Léargas: A Podcast by Gerry Adams

Happy New Year one and all - 2026 - Bliain Úr faoi Mhaise Daoibhse | Eyes On The Prize. | ‘I’m so scared, please come’

Gerry Adams

2026 - Bliain Úr faoi Mhaise Daoibhse

A very happy New Year to all readers of this column, to the staff of the Belfast Media Group and The Irish Echo. And to you good readers who have stayed with me over the years.

None of us know what 2026 will bring but we can be sure it will be interesting. May it also be good to you all and to your families. Beirigí bua. 


Eyes On The Prize. 

2025 was a good year for Irish Unity. All of those advocating for a new Ireland, including Sinn Féin’s Commission on the Future of Ireland, worked hard and effectively promoting the message that Irish Unity will be good for the people of the island of Ireland. Crucially, both houses of the Oireachtas, the Dáil and the Seanad, passed motions calling on the Irish government to begin the process of planning and preparing for Unity referendums. These include The Oireachtas Good Friday Agreement Committee. This is the only all-Ireland committee in Leinster House. It is unique in that Members of Parliament from the north join TDs and Senators to work on issues relating to the implementation of the Good Friday Agreement.

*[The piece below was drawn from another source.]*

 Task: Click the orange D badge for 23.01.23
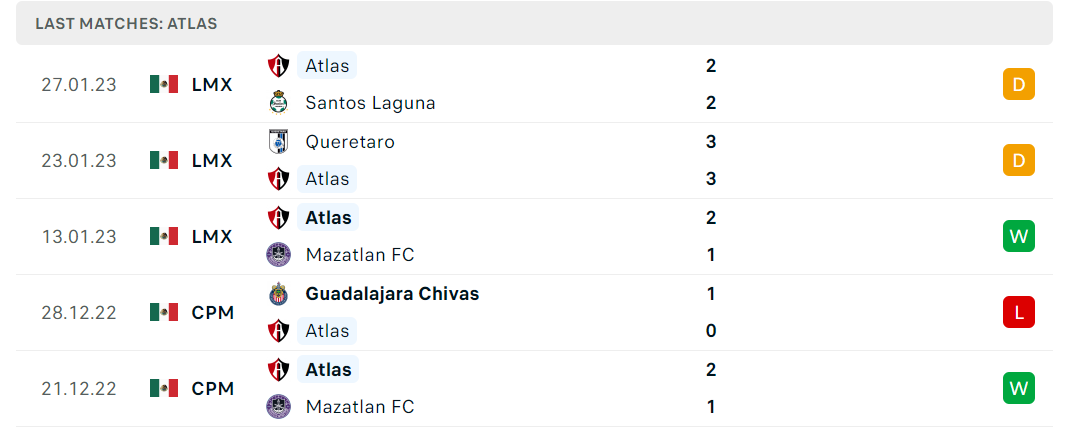(1018, 161)
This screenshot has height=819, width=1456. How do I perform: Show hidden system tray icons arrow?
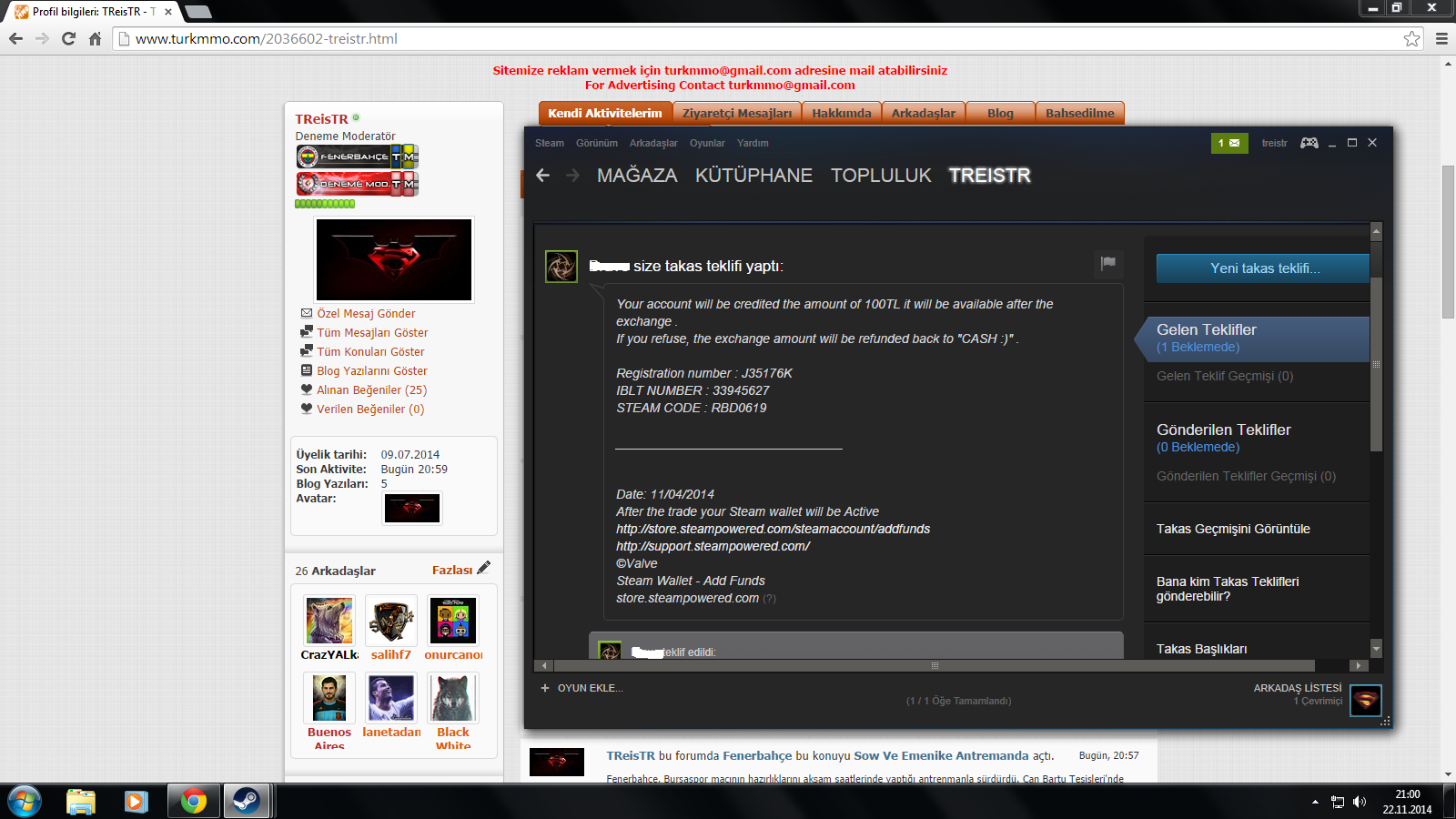pyautogui.click(x=1315, y=802)
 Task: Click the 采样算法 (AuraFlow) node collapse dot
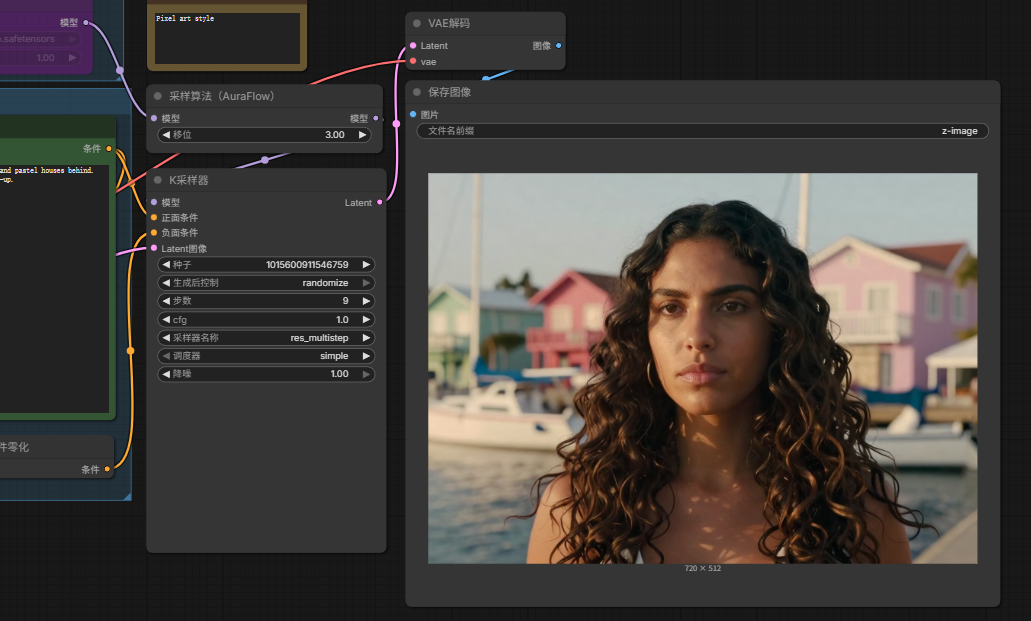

The Good Friday Agreement remains the basis for relations on the island of Ireland and between the islands of Ireland and Britain. However, its implementation has been challenged, principally by indifference from London and a lack of consistent and positive leadership from Dublin.


‘I’m so scared, please come’

For as long as I have been a republican activist I have been reading and writing about the impact of British colonialism on peoples around the world. As the largest empire in human history Britain’s conquests and exploitation of other places resulted in untold misery, death and hardship for those living under British rule - not least here in Ireland. To maintain its domination, the British Empire used violence and dehumanised the peoples it sought to exploit. Behind its claim of being a guardian of the ‘rule of law’ Britain stole land and property, exploited mineral resources and reduced native peoples to little more than slaves.

Among those many locations was Palestine. British policy is largely responsible for the decades of war that have plighted that land for a hundred years. Current British government policy is facilitating the genocide of the Palestinian people by the Israeli apartheid regime.

I have visited Palestine and Israel on at least four occasions, including the Gaza Strip in 2009. I walked along the ‘separation wall’ – a monstrous perversion designed to imprison Palestinians into smaller and smaller ghettoes.